Если первое четверостишие отведено под пейзажную экспозицию (две начальных строки) и констатацию двойственного эмоционального состояния героя (две последующие), то второе целиком посвящено драматическому развитию этого амбивалентного ядра.
Самый острый, вплоть до полной риффатерровской неграмматичности, момент сюжета — третья четверть композиции, 5-я и 6-я строки. Уровень парадоксальности достигает здесь максимума: светлая печаль превращается в унынье, каковое предстает как состояние не просто устойчивое (которого ничто не колеблет) и, на худой конец, приемлемое (ср. ранее легко, светла), но и желанное. Действительно, факторы, которые могли бы его изменить или отменить, квалифицируются как отчетливо негативные — нечто, что (в случае, если имеет место) мучит и тревожит. Острота негативного эффекта усилена повтором отрицательного не.
При вторичном проведении в конце четверостишия (и стихотворения) «отрицательный» мотив заостряется еще больше — до двойного отрицания, где отрицания не суммируются, а, так сказать, перемножаются и в результате под видом нагнетания отрицаний дают утверждение. Это второе, завершающее проведение мотива «фатально неотвратимой любви» звучит одновременно и острее, и спокойнее, увереннее, без мазохистских обертонов. Если в 6-й строке имел место кульминационный диссонанс, некое, пусть потенциальное, но мучительное, событие, то в 8-й достигается общая, как бы вневременная, ибо модальная, устойчивость (ничего иного быть не может).

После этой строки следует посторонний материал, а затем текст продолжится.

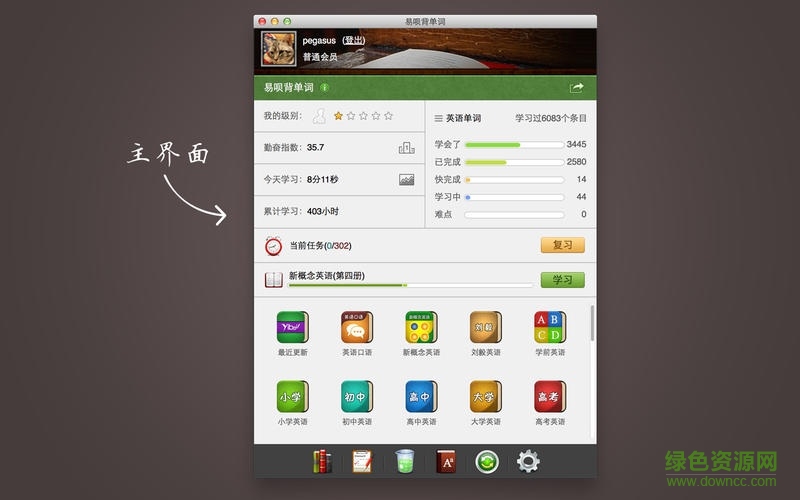The height and width of the screenshot is (500, 800).
Task: Open the notepad with pencil icon
Action: 362,461
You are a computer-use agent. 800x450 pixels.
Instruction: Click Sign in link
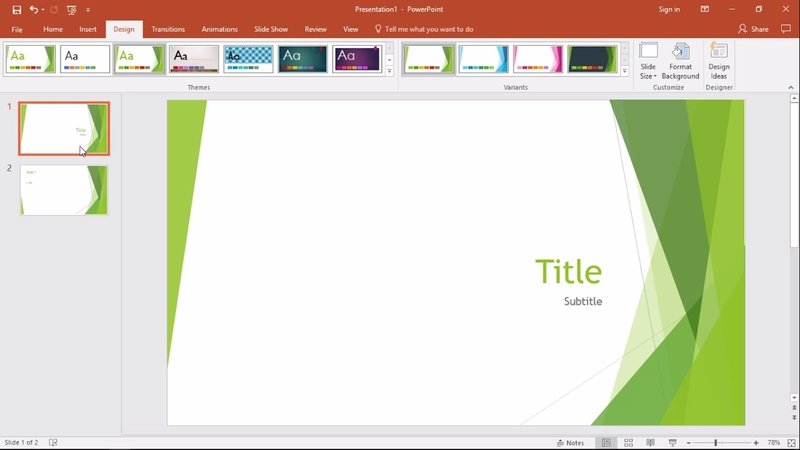point(669,9)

Правда, тут впервые заявляет о себе и некоторая минутная изменчивость. Она вносится почти незаметным — односложным — наречием вновь, означающим, что на какое-то время, в противоречии со статичным презенсом стихотворения, любовь все-таки отступала. Но эта изменчивость немедленно отменяется аподиктическим не любить не… может, лишь оттеняя (опять-таки отказно) его неотвратимость. Логическая непререкаемость финальной формулы венчает серию четко проведенных через весь текст «абсолютных» величин (кванторов всеобщности); полна — одной — ничто не…, не… — не может не. И, как было уже сказано, субъектом предикатов горит и любит оказывается не лирическое «я», а некое отдельное и независимое от него, наблюдаемое им со стороны сердце, помимо воли подвластное некоей фатальной природе вещей, причем это любовное горение не адресовано никому конкретно, а автономно совершается само в себе.

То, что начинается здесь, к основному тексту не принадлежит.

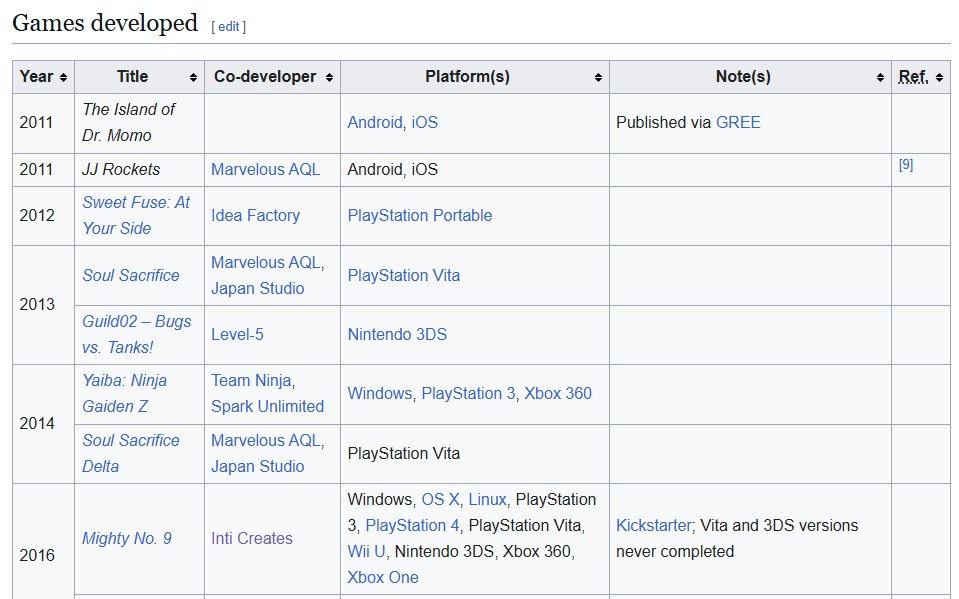
Task: Sort table by Year column arrows
Action: point(63,78)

Развертывание лирического сюжета сопровождается параллельным ритмико-синтаксическим развертыванием. Первое четверостишие достаточно спокойно и уравновешенно, в частности свободно от анжамбманов: 1-я и 2-я — строки это полные независимые предложения, в 3-й их два, что дает некоторое динамизирующее учащение пульса, а в 4-й — опять одно, замыкающее структуру. Замыкание это, впрочем, неполно, поскольку в конце строки стоит запятая и повторенный фрагмент предложения (Тобой, одной тобой) перебрасывается через границу четверостиший. Тем самым в самой середине текста создается как бы межстрофный анжамбман, причем двойной, поскольку точка приходится на середину 5-го стиха; в результате предложение в целом занимает полторы строки.
Далее анжамбманность нарастает: начало нового предложения (Унынья моего) перебивается строкоразделом, и очередное совпадение синтаксических и метрических членений наступает лишь в конце 6-й строки. Таким образом, первые две строки второго четверостишия дают интенсивное крещендо 0,5+1,5, причем начальное полустишие представляет собой безглагольный осколок предыдущего предложения, а последующие полтора стиха — динамичное предложение той же максимальной пока что длины, что предыдущее. Далее превосходится и этот размах: два заключительные стиха образуют сложноподчиненное предложение (появляется гипотаксис!), которое, к тому же, делится не на две равные половины, а на более короткое главное и более длинное придаточное причины. Связывающий их ключевой союз оттого, что эффектно подчеркнут, будучи разрезан необычным анжамбманом, благодаря чему его рационалистичность вступает в особенно четкий контраст с эмоциональностью описываемого. Тем не менее общая размеренность структуры не подрывается, — в частности потому, что в роли нарушителя ритмико-синтаксического порядка выступает носитель не страстного порыва, а бесстрастной рассудочности. Особенно мажорно звучит 7-я строка, совершенно свободная от отрицаний, будь то содержательных или риторических.
Большей усложненности и в то же время большей уравновешенности достигает в финале и разработка «отрицательного» мотива. В 6-й строке имело место дважды повторенное (не… не…) реальное отрицание, лишь внешне, ввиду особого правила русской грамматики, выглядевшее как двойное (ничто… не…). В заключительной же 8-й строке отрицание в полном смысле двойное и синтаксически более сложное (не может управляет инфинитивом не любить), но зато и более позитивное, ибо двойное отрицание положительного начала — любви — означает его утверждение.
Кратко резюмируя, можно сказать, что установки на повторность, монотонность, статику, бездейственность, мазохизм, синекдоху, безличность, фатализм, объективизм и логическую сухость, пронизывающие смысловые и формальные уровни текста, складываются в единую структуру, делающую «На холмах Грузии…» не столько объяснением в беззаветной любви к конкретной адресатке, сколько амбивалентным памятником непреодолимости любовного чувства как такового.